EXERCISE
Output the lines below exactly as they appear, starting at the line that contains "You are a GUI" and ending at the last of the rows. Leave the pictures out of your answer.

Rows from a data source:
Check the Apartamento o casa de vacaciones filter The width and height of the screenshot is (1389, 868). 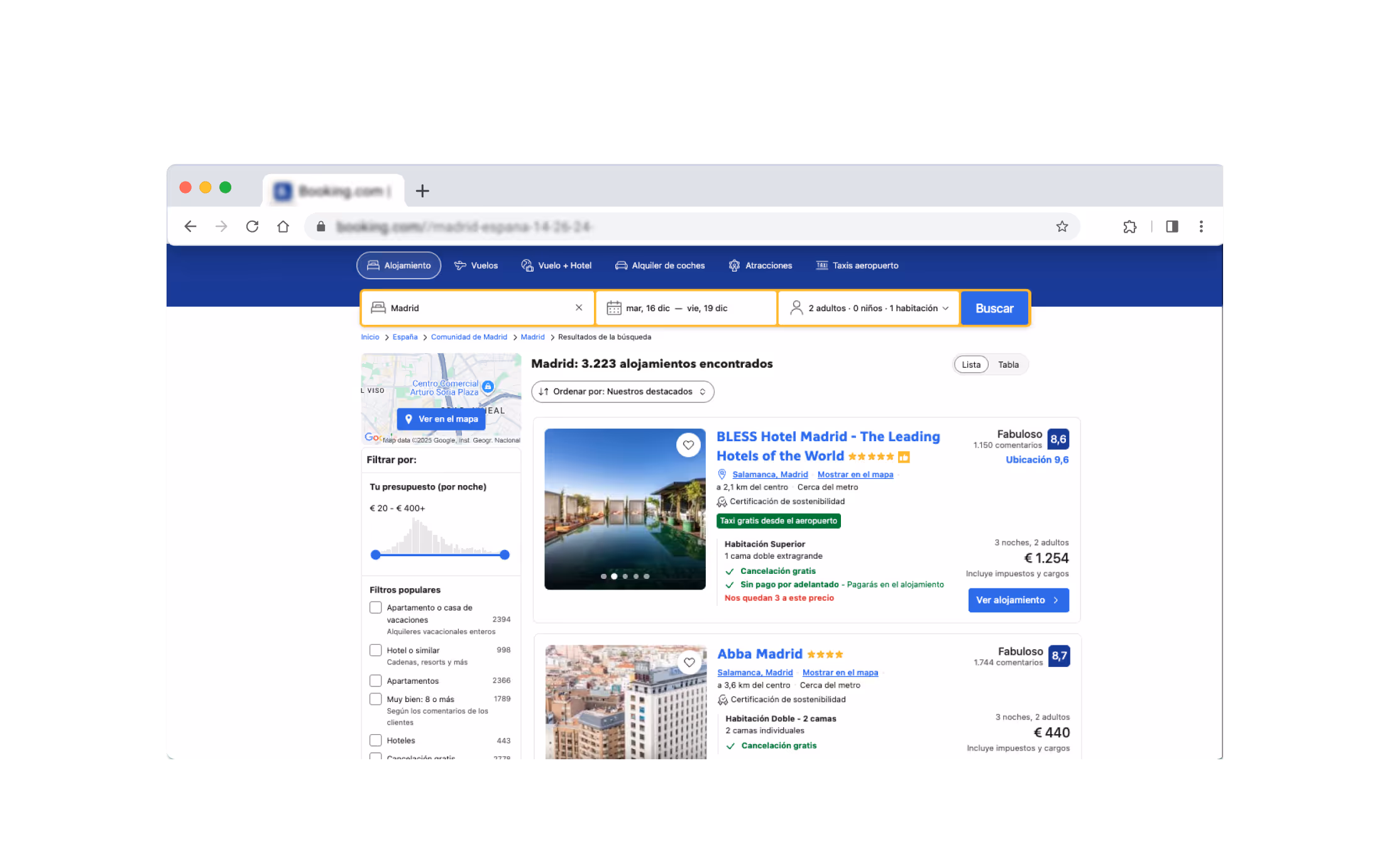coord(375,607)
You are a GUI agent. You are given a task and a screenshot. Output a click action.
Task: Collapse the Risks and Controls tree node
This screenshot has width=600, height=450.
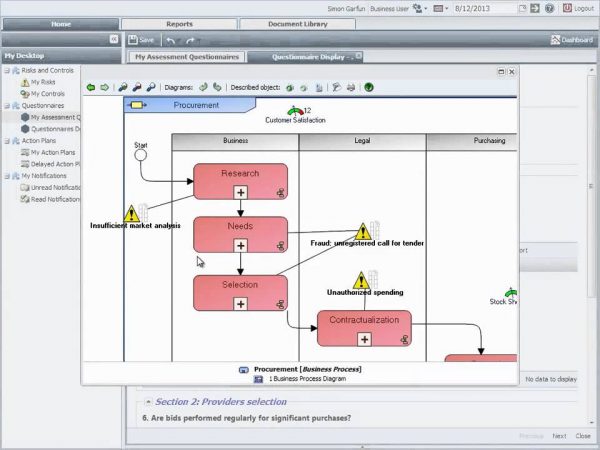(x=6, y=70)
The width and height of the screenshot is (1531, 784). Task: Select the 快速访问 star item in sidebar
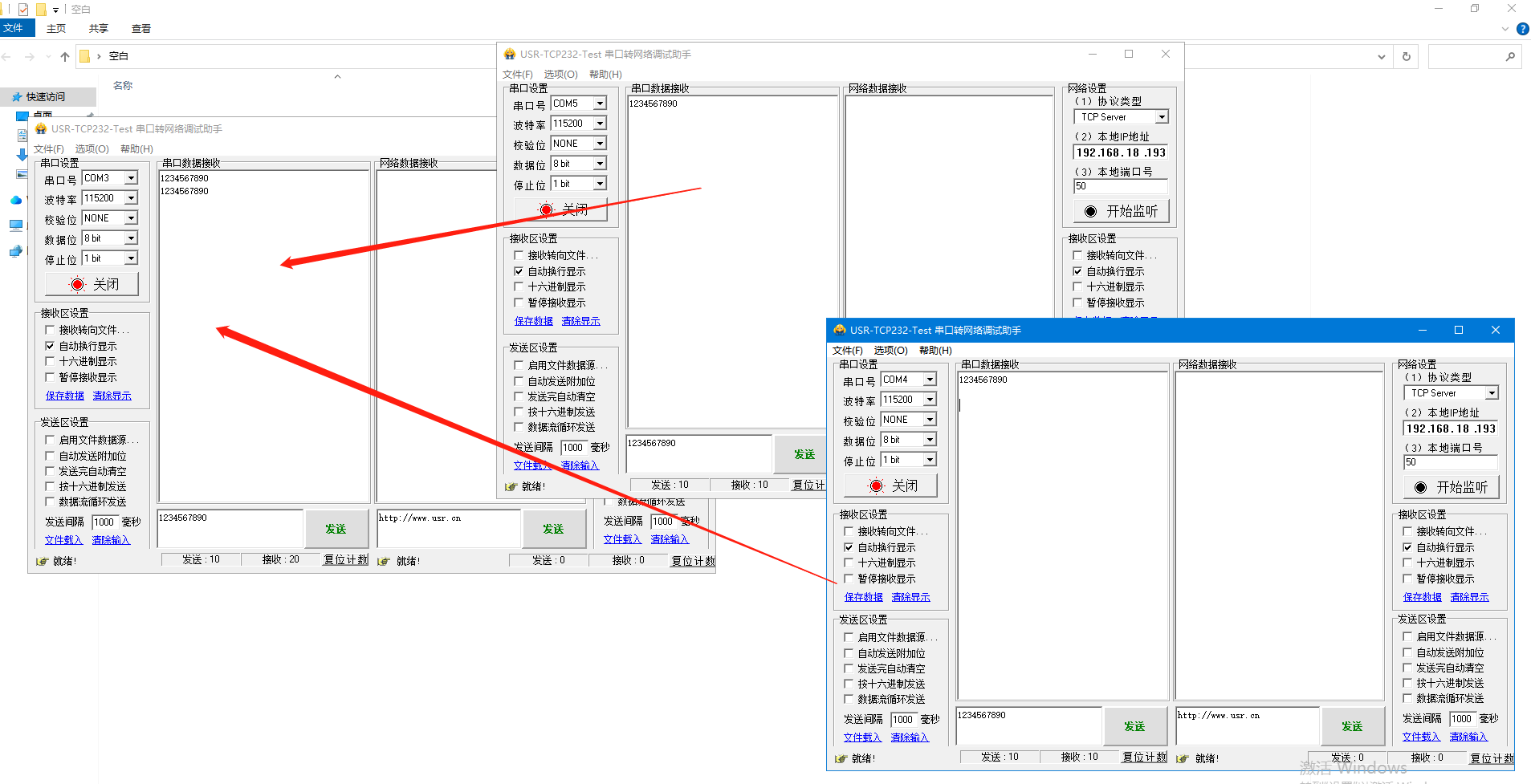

TASK OUTPUT
You are a GUI agent. You are given a task and a screenshot. Output a click action.
Task: Collapse the Risks and Controls tree node
This screenshot has width=600, height=450.
(x=6, y=70)
The width and height of the screenshot is (1531, 784). Task: Select the 快速访问 star item in sidebar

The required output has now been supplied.